## WHAT IS EXPECTED
Scan the entries for the word "toolbar". Every line that has it should be copied.

Stored data entries:

::::

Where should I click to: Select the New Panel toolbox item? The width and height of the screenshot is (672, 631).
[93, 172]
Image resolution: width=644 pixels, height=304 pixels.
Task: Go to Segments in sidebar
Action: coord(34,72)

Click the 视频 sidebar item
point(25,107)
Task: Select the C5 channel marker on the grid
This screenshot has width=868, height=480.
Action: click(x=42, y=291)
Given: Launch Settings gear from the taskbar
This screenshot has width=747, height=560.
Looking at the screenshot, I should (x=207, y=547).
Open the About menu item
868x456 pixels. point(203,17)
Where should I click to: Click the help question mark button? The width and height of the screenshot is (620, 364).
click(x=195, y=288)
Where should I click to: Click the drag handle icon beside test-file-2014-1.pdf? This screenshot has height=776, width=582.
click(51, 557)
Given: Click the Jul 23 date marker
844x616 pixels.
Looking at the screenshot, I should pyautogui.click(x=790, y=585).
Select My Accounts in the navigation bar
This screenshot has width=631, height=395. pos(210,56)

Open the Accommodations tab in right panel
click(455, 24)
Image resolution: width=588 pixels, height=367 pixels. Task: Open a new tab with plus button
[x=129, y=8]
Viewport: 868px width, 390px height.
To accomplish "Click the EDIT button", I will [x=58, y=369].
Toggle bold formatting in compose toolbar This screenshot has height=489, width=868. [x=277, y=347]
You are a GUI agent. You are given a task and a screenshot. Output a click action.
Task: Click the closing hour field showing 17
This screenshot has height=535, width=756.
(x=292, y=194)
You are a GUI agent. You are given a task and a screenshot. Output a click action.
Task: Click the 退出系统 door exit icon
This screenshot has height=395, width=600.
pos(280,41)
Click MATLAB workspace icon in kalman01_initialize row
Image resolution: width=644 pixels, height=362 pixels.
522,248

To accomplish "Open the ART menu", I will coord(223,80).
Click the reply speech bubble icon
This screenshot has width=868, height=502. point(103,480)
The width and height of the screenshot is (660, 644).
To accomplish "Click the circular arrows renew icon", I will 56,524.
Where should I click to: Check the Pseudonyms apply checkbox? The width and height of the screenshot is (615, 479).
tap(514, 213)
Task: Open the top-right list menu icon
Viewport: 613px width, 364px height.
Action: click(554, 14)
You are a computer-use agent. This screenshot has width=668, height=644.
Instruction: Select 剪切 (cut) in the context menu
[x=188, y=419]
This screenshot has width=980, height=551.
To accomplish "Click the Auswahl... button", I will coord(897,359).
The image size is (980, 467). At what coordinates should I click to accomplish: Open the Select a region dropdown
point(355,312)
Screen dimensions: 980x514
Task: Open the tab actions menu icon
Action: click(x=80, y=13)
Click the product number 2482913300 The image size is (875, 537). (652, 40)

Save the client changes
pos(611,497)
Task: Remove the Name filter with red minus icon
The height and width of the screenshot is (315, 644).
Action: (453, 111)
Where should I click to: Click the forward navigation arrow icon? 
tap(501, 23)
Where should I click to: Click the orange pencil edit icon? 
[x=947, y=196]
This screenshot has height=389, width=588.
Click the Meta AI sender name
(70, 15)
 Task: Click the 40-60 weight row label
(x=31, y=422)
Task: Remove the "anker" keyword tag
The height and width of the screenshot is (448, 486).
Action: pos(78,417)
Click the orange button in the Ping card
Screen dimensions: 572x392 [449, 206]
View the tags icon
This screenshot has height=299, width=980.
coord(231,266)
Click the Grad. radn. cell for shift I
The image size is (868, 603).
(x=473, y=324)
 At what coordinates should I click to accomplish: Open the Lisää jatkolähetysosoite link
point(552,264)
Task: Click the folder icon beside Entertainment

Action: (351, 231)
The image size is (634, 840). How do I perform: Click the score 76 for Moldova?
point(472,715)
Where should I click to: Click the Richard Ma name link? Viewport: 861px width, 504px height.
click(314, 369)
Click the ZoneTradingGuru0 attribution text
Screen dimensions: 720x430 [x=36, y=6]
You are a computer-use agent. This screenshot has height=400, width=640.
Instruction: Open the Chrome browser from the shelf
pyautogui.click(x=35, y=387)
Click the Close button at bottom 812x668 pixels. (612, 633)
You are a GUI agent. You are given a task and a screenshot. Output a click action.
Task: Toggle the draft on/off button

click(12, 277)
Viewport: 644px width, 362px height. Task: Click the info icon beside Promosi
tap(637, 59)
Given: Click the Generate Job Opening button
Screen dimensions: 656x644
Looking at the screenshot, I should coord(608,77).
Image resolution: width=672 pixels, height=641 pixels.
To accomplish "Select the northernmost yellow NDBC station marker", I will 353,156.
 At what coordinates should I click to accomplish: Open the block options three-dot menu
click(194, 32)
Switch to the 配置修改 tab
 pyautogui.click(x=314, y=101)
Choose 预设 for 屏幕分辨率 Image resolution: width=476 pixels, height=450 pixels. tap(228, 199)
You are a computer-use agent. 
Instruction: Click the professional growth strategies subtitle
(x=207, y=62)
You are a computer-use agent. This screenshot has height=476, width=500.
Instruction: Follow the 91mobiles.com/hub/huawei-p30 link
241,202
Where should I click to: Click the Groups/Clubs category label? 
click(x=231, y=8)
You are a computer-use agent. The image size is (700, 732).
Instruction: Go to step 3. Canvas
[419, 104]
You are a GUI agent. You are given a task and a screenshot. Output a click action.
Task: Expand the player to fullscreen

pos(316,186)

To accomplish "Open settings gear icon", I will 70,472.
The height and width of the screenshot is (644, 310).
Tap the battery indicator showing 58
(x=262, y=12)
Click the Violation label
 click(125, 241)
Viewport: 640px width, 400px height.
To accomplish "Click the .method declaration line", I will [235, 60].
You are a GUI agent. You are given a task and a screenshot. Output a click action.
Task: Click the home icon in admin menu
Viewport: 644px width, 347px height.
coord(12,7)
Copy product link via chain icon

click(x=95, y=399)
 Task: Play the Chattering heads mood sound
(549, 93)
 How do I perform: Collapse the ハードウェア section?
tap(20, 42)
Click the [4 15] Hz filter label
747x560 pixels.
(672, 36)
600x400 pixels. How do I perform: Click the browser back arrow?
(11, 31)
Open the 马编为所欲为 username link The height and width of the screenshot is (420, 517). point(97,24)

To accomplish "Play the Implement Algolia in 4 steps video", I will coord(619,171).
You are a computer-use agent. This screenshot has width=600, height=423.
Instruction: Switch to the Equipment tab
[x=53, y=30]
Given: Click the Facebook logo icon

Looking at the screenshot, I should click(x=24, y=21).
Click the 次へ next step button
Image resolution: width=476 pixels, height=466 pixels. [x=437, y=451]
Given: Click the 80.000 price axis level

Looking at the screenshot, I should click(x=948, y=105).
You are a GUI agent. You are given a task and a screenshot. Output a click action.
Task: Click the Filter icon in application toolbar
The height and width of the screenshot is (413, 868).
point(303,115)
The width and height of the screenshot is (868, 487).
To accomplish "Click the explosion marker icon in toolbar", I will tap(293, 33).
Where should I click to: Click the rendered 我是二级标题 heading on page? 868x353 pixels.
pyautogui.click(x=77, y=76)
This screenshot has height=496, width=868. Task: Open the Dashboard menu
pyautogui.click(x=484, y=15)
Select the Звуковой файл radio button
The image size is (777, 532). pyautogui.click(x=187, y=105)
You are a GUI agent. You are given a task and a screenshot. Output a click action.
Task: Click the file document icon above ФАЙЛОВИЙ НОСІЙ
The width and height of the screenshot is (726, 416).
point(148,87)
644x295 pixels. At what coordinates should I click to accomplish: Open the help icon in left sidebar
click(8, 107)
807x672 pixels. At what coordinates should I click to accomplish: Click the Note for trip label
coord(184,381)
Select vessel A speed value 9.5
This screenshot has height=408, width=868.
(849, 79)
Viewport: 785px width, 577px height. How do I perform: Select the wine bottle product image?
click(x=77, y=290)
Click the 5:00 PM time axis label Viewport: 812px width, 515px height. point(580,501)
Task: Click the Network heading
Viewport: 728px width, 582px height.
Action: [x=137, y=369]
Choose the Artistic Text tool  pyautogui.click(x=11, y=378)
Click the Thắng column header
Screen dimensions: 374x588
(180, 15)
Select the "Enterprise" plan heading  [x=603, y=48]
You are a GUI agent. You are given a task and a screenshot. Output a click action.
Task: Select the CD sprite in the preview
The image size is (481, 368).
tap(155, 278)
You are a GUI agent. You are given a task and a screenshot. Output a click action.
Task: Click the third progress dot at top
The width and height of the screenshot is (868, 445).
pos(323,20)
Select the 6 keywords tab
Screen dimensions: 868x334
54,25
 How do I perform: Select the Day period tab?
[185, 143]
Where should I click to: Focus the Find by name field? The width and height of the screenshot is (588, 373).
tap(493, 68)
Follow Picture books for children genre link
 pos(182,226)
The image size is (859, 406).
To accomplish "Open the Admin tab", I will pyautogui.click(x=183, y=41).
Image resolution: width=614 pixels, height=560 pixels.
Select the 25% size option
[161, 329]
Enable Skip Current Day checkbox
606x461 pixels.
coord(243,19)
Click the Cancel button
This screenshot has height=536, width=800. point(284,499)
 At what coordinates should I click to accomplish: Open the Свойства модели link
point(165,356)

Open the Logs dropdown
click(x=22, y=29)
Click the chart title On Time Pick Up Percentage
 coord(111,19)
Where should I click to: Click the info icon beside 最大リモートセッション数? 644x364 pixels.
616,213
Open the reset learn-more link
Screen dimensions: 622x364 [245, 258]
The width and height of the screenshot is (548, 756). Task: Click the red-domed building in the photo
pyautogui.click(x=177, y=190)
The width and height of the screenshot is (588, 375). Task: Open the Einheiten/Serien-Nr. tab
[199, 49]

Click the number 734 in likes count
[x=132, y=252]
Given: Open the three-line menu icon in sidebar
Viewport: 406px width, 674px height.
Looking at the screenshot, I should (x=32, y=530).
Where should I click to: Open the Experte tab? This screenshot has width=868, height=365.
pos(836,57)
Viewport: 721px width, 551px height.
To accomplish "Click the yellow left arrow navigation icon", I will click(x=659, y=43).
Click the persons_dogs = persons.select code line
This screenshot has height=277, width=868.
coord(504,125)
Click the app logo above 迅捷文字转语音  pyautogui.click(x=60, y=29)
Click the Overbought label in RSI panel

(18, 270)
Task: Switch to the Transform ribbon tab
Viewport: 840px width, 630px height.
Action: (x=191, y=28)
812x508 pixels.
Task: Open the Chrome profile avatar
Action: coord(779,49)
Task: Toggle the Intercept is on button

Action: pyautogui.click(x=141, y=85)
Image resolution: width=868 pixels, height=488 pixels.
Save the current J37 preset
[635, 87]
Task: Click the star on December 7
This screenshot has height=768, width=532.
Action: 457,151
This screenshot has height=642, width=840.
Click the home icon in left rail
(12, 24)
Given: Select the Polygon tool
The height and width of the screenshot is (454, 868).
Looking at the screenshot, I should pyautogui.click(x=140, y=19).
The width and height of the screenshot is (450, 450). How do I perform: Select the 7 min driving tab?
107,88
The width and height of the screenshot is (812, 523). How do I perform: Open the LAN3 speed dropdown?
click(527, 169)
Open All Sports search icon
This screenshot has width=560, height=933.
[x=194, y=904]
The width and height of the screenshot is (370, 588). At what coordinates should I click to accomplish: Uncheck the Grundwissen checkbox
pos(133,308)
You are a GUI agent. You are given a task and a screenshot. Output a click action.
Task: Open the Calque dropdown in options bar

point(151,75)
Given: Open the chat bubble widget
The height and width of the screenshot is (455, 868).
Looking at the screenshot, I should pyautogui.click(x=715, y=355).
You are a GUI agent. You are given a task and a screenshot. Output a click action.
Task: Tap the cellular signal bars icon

::::

## TASK RESPONSE
Toggle bold formatting in compose toolbar This screenshot has height=489, width=868. [x=277, y=347]
Task: Click the Filter icon in application toolbar
To accomplish "Click the explosion marker icon in toolbar", I will tap(293, 33).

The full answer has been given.